To investigate the cyclic reversibility of the pH response behavior of the DOAPA/SA, we examined the changes in zero-shear viscosity by repeatedly adjusting the pH between 6.14 and 7.56 at a temperature of 25 °C. The results are presented in Figure 3C. At a pH of 6.14, the zero-shear viscosity of the fracturing fluid was approximately 6.5 mPa·s. Upon adjusting the pH from 6.14 to 7.56, there was a significant increase in the zero-shear viscosity to approximately 90,800 mPa·s, representing an increase of 5 orders of magnitude. Subsequently, when the pH was decreased back to 6.14, the zero-shear viscosity dropped to approximately 6.0 mPa·s. This pH-responsive behavior, whereby viscosity changes with the pH of the system, can be cycled more than four times within a specific pH range. These findings demonstrate that the DOAPA/SA developed in this study exhibits excellent pH reversible switchability, enabling it to transition between a viscoelastic solution and a low-viscosity fluid within a narrow pH range. It is important to note that the addition of salt to a wormlike micelles system can alter its rheological properties due to changes in micellar topology.43,44 Typically, the viscosity of a wormlike micelles system increases up to a critical value as the salt concentration rises.45 Beyond the viscosity peak, further increases in salt concentration led to a drop in viscosity. In our study, the surfactant concentration is high, and the salt concentration only increases within a small range during the four cycles of reversible pH regulation. Therefore, the salt produced as a result of acid/base regulation has no significant impact on the viscosity of the system.

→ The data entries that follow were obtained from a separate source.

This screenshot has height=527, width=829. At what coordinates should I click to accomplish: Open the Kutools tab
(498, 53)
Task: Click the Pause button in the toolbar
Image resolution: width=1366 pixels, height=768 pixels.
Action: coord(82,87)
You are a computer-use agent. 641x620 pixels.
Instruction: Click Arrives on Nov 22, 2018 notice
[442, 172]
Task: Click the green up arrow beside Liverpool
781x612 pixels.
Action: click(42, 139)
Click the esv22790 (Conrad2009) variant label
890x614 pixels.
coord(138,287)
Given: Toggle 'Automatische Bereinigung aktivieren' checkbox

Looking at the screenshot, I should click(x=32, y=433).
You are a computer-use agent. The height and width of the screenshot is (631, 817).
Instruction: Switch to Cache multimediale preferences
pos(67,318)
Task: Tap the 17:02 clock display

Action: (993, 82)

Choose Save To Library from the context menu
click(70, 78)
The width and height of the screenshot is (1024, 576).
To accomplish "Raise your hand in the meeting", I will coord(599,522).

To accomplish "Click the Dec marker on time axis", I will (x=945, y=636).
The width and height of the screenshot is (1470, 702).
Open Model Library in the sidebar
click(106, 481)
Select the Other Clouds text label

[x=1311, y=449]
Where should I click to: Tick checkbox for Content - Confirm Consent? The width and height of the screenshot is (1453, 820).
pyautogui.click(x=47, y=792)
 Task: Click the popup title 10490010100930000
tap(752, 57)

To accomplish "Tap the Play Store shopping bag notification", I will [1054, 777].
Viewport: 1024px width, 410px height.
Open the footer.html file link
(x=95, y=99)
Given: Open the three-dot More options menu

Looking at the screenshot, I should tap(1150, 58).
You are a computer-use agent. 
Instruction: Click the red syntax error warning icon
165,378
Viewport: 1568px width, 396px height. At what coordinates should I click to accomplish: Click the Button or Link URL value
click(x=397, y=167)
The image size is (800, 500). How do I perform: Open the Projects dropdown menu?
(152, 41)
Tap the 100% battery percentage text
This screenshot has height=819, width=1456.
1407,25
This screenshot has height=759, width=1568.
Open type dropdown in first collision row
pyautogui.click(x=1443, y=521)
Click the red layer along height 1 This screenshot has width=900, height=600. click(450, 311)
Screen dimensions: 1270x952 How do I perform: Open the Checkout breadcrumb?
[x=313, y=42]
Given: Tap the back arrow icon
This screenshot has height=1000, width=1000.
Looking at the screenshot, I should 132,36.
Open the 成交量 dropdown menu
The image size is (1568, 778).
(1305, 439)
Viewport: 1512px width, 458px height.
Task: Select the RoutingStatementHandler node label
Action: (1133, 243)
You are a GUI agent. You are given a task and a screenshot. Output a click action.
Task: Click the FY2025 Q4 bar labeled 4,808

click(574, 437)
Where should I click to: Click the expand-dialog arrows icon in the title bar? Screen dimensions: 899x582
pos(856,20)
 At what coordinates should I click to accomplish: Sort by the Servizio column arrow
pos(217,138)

Figure 3D gives the G′ and G′′ of the DOAPA/SA at different pH values. The results show that within the tested shear frequency range, the viscous modulus of the DOAPA/SA is higher than the elastic modulus and exhibits viscous behavior when the pH ranges from 6.65 to 6.98. Moreover, the plateau modulus G0 of the DOAPA/SA solution increased significantly with pH from 6.65 to 7.56, reflecting a change in the molecular aggregation structure in the system, which was mainly reflected in the increase in the entanglement density. Meanwhile, along with the increase of pH in the DOAPA/SA solution, the frequency ωc at the intersection of G′ and G′′i is shifted to a higher ω, which corresponds to a faster relaxation process and a shorter relaxation time τR. In Figure 3D, the viscoelastic modulus of the system does not intersect in the ω test range when the system pH is 6.65. At a system pH of 6.98, the relaxation time τR is about 0.023 s, whereas the system pH became 7.56 and the relaxation time τR is elevated to 0.30 s accordingly. The large extension of the relaxation time is a visual reflection of the growth of molecular aggregation micelles in solution, or changes in the structure of the aggregates.46,47 For example, from small, simple spherical micelles to larger, intertwined wormlike micelles, or more complex vesicles and other structures.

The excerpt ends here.